Cilium Custom BGP Timers
[07:43] In this video, join Nico Vibert as he teaches you how to customize BGP timers using Cilium 1.14 !
Welcome to this video on Cilium BGP timers. It’s a new feature introduced in Cilium 1.14, and it allows you to customize the timers in your BGP session between Cilium and your peers. We introduced BGP support a few versions ago, and it lets you advertise the Pod IP ranges or service IP ranges from Cilium managed clusters to outside of the cluster using BGP. By default, we are using high BGP timers.
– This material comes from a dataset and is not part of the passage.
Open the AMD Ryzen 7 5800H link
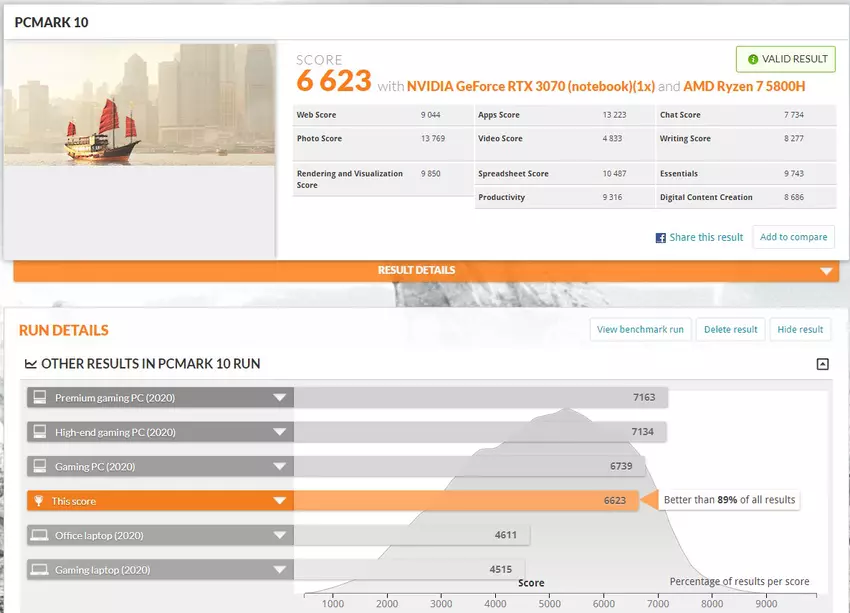Image resolution: width=850 pixels, height=613 pixels. click(745, 86)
In BGP, you have different timers, including the Keepalive timers, which are used to maintain the neighbor relationship. If you don’t receive a Keepalive message during the Hold timer, then the BGP session is determined to have failed. By default, we’re using a 30-second Keepalive interval, so every 30 seconds, we send a Keepalive. If you don’t hear any Keepalives from your peers after 180 seconds by default, then the session pairs. This time is quite high, and ideally, we might want to reduce them because it might take up to a minute and a half to realize that your neighbor has become unresponsive. By reducing the timers, you can detect an outage faster and converge faster from an event or an outage. We’re going to look at this in the demo.
So, let’s have a look at this environment. We’ve got Cilium configured, and we have one peer. I’m reading Cilium’s CNI to check the BGP session with Cilium, and I’ve got one device, let’s call it my top-of-rack switch typically. The session is established; it’s been up and running for 22 minutes, and we are receiving one network and advertising one network. We’re going to log on to our upper peer, and we’re going to show BGP commands to show that we are receiving this network from Cilium, 10.0.0/24.
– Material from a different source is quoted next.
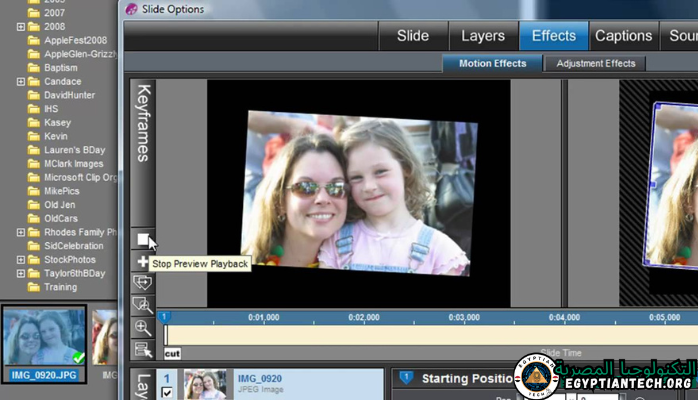Open the Lauren's BDay folder
Screen dimensions: 698x400
point(74,149)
Now, let’s find a bit more information here. We can actually see the timers. The Keepalive interval is 30 seconds, as I mentioned, and every 30 seconds, we are sending a new Keepalive. The Hold time is 180 seconds. Again, we can reduce these timers, which will enable us to detect an outage faster and recover from the outage faster.
The way we define the BGP configuration in Cilium is using BGP peering policy. Let’s have a look at the peering policy. It’s a very simple configuration where we essentially define on which node we’re going to apply BGP. We specify our own local AS number, whether we want to advertise Pod CIDR to our peers, and then we have some settings like peer IP address and peer AS number. We are going to modify the BGP timers. So, we’re going to go from 30 seconds to 9 seconds and 12 seconds. But before we do that, let’s go and just capture the traffic to make sure that these timers are sent every 30 seconds.
So, let’s go on our Cilium agent, and we’re going to run a TCPdump to capture this packet. We’re going to capture the BGP traffic, which is port 179, from the Cilium node. So, we’re going to capture this and show that traffic is being sent; the Keepalives are been sent every 30 seconds.
Now, what we’ll do is we’ll save these policies, apply the peering policy, and we’ll see that the Keepalives are being sent every 3 seconds instead.
So let’s stop this packet capture and let’s use termshark to visualize our keepalives. So you can see I’ve got a keep alive message sent at 0 second and you can see that the 4th packet was sent 30 seconds later.
That keepalive message was sent every 30 seconds.
While we change the timers, the session reinitialize itself and you can see the session becomes active.
And very soon after, the session is re-established and you can see that the keepalives have gone down to 3 seconds.
But again let’s just verify using a packet capture.
We’re going to, this time, save it into a file called fast-timers. And again because we’ve reduced the timers, this should just take a few seconds for us to see multiple keepalives.
Here we go.
As you can see, if you look at our keepalive messages, they’re sent every 3 seconds, which again is a way for us to understand that our peers are still healthy and let our peers know we are still healthy.
And that’s it for this quick demo! It’s just a new feature. We’re going to look at more BGP features in the next few demos. Thanks very much for watching.